Implement more workflow controls, and make it so all financial transactions must get the approval of multiple individuals. That leads to the attacker having to deceive several people, which in turn increases the chances at least one will notice something off with the request. It's a simple yet effective strategy to ensure money only goes where it's supposed to, and not in the hands of criminals. The more fail-safes you have, the better.

Train your employees to stay hyper-aware of online schemes, and make sure they know how to avoid these shenanigans. They should always remain on the lookout for phishing emails. Below, you can see examples of two such emails.

Fig.7
Sample email asking the target to buy physical Apple iTunes gift cards. Source: symantec-enterprise-blogs.security.com

Fig.8
Sample email asking for help on a payroll/salary issue.
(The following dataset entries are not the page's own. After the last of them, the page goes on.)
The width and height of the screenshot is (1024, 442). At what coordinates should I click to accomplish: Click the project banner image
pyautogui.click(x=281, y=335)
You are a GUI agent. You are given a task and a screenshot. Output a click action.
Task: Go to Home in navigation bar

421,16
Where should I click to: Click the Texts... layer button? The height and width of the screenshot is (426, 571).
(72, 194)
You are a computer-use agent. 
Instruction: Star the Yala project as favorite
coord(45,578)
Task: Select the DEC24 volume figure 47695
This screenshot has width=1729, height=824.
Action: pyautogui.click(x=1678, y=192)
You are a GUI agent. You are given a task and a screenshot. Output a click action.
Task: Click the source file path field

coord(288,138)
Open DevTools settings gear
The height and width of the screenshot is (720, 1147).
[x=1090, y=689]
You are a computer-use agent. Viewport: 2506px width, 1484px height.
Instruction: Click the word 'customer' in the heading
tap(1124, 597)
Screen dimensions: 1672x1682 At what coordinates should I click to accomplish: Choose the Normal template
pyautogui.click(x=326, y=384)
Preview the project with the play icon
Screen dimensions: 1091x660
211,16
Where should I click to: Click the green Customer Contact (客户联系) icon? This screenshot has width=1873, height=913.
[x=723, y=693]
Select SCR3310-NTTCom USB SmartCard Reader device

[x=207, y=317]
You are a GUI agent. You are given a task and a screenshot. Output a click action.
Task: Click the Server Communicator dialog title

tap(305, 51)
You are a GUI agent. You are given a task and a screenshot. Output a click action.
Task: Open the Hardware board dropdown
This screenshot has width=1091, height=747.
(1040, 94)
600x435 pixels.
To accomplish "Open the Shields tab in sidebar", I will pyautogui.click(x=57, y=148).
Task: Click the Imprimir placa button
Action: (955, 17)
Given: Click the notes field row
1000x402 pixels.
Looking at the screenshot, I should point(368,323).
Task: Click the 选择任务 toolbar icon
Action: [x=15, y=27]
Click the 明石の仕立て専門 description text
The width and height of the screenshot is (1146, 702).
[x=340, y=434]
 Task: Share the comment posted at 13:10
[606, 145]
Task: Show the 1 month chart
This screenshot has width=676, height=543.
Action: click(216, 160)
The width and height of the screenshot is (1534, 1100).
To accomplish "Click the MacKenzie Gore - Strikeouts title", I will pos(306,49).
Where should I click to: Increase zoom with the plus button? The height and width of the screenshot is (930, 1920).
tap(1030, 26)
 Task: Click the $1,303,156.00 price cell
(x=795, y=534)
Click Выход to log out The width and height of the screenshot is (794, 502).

Source: symantec-enterprise-blogs.security.com

After an email lands in your inbox, subject it to close inspection. Is the grammar okay? What about spelling and punctuation? Do email addresses and logos match up? Did you expect to receive the email, or did it catch you off-guard? All of these little things add up and matter, and they can save you a ton of money and troubles.

Who Is Most at Risk of Such Attacks?

Experts assert that so far in 2020, the BEC scheme trying to sneak malware into your system remains the most prominent threat to cybersecurity. Below you can see statistics of these attacks, based on country, as well as the most common keywords used in the attacks.

Fig.9
Top 10 BEC victim regions from July 2018 to June 2019. Source: symantec-enterprise-blogs.security.com

Fig.10
Top 10 BEC keywords used in attacks from July 2018 to June 2019. Source: symantec-enterprise-blogs.security.com

The very nature of the BEC attack places a wide variety of institutions at risk. Security researchers advise caution. Healthcare and insurance organizations, government agencies, public utilities, and even universities with medical programs should remain vigilant.

Coronavirus-related emails must get examined with attention and scrutiny. Especially so, if they contain links, 'you must click on,' attachments 'you must download,' or a listed bank account 'you must transfer funds to.' Double-check everything, and don't do anything on blind faith. It's always better to be safe than sorry. Take the extra time to verify the legitimacy of the email. That earns you more than peace of mind, but also a reliable system.